*TASK ITEM*: Return exactly the lines below, starting with the one that has "Français (61, 1774)" and going on through the one that has "Galego (96, 1774)".

[Collected data entries]
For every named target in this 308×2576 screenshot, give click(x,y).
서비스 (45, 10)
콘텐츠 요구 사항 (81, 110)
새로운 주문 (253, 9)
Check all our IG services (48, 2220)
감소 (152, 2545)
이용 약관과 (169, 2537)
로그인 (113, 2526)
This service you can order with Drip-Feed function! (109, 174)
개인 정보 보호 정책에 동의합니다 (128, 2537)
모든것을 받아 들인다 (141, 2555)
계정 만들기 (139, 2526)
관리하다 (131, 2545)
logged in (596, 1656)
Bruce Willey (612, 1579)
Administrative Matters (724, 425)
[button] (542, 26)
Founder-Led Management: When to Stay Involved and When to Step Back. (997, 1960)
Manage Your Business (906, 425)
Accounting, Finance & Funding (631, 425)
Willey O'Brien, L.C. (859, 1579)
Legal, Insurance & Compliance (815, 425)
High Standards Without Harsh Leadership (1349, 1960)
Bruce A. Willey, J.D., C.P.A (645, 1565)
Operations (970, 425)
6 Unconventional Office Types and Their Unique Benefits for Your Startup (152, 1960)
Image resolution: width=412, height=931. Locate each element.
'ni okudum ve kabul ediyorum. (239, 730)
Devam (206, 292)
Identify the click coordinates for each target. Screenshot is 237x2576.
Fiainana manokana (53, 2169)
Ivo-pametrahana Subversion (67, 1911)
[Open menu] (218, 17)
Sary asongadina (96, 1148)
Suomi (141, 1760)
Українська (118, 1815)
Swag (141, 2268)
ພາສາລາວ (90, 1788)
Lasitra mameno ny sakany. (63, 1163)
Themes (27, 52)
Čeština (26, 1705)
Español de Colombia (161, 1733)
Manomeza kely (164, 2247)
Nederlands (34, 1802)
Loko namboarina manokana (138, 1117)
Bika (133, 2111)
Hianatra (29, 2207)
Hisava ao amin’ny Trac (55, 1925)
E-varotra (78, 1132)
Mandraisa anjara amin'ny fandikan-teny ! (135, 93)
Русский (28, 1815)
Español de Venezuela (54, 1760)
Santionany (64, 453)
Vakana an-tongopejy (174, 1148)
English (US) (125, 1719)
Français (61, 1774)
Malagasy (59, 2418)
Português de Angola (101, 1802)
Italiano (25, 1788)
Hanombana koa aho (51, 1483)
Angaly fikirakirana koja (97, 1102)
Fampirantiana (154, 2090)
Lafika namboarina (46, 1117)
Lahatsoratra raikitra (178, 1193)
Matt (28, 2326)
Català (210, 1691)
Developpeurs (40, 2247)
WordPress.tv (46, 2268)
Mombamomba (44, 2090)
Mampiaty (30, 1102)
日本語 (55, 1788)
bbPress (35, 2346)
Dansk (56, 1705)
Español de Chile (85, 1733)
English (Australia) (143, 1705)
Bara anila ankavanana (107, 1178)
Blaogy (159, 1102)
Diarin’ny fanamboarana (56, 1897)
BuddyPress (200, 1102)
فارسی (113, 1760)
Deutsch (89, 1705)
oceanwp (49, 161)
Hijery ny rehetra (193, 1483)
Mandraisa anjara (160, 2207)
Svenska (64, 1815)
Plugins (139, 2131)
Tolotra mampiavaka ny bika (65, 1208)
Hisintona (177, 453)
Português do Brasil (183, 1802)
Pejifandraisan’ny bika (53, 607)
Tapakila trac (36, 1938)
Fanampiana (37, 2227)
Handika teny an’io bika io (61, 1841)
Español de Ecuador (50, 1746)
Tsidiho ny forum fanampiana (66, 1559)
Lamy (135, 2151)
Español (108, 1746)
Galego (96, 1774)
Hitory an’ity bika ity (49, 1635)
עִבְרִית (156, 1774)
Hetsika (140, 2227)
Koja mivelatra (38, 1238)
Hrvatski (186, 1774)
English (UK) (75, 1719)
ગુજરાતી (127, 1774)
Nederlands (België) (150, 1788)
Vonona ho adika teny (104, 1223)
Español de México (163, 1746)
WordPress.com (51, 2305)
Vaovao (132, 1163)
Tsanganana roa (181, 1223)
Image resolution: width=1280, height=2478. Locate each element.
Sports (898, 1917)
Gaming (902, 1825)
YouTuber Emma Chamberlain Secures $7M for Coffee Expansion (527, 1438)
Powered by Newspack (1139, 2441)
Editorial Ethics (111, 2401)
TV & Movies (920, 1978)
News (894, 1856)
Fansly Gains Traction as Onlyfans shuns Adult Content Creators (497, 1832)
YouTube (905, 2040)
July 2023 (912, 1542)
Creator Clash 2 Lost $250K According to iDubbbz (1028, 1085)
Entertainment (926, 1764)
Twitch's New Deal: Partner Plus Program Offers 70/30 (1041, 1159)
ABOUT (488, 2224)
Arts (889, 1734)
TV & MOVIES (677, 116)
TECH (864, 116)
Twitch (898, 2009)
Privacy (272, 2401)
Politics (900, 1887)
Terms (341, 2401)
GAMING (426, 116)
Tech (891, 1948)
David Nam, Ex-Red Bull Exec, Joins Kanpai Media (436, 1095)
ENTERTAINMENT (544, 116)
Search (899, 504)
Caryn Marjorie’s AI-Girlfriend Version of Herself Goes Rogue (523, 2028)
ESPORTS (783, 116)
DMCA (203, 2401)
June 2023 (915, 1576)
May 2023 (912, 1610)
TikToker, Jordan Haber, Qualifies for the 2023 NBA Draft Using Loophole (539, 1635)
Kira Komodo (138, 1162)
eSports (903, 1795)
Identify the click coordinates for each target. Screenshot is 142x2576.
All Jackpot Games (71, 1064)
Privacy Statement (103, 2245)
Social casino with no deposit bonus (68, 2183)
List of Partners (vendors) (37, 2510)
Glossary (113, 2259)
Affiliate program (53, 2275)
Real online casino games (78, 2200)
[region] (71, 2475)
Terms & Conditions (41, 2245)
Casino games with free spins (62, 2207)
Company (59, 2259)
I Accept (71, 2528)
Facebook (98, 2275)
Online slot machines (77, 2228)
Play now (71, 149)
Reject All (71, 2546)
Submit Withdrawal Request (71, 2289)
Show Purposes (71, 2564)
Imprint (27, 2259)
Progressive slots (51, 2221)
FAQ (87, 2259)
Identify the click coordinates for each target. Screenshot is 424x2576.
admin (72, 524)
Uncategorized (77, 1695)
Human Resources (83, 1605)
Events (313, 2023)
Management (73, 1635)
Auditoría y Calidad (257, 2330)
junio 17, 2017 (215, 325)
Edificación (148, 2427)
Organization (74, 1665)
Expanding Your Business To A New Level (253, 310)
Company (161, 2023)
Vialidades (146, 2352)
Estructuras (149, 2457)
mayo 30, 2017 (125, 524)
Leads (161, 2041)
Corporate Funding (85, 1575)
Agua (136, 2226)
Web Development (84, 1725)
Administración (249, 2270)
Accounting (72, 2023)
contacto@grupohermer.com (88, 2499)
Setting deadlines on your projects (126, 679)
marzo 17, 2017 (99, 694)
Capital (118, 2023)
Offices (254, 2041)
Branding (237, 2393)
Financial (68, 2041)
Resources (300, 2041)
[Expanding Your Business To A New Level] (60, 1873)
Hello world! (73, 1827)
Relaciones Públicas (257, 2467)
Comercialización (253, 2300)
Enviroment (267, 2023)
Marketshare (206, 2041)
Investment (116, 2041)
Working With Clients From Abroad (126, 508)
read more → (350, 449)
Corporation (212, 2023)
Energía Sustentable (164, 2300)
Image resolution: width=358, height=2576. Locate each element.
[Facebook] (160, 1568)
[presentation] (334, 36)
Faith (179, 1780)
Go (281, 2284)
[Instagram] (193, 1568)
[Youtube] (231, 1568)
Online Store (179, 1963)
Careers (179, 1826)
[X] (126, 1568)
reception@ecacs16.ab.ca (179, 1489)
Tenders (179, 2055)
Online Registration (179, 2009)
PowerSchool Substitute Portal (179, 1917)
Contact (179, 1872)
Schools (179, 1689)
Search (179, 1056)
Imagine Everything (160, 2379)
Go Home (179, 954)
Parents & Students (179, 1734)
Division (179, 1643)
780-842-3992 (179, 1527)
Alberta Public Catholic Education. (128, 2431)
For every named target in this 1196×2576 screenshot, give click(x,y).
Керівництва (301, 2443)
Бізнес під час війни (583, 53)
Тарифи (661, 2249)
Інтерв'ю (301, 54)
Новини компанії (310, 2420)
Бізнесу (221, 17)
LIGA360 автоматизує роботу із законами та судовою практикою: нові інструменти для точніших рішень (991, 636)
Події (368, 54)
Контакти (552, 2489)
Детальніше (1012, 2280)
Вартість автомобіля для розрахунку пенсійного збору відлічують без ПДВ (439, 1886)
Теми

*TASK RESULT*:
Français (61, 1774)
Malagasy (59, 2418)
Português de Angola (101, 1802)
Italiano (25, 1788)
Hanombana koa aho (51, 1483)
Angaly fikirakirana koja (97, 1102)
Fampirantiana (154, 2090)
Lafika namboarina (46, 1117)
Lahatsoratra raikitra (178, 1193)
Matt (28, 2326)
Català (210, 1691)
Developpeurs (40, 2247)
WordPress.tv (46, 2268)
Mombamomba (44, 2090)
Mampiaty (30, 1102)
日本語 (55, 1788)
bbPress (35, 2346)
Dansk (56, 1705)
Español de Chile (85, 1733)
English (Australia) (143, 1705)
Bara anila ankavanana (107, 1178)
Blaogy (159, 1102)
Diarin’ny fanamboarana (56, 1897)
BuddyPress (200, 1102)
فارسی (113, 1760)
Deutsch (89, 1705)
oceanwp (49, 161)
Hijery ny rehetra (193, 1483)
Mandraisa anjara (160, 2207)
Svenska (64, 1815)
Plugins (139, 2131)
Tolotra mampiavaka ny bika (65, 1208)
Hisintona (177, 453)
Português do Brasil (183, 1802)
Pejifandraisan’ny bika (53, 607)
Tapakila trac (36, 1938)
Fanampiana (37, 2227)
Handika teny an’io bika io (61, 1841)
Español de Ecuador (50, 1746)
Tsidiho ny forum fanampiana (66, 1559)
Lamy (135, 2151)
Español (108, 1746)
Galego (96, 1774)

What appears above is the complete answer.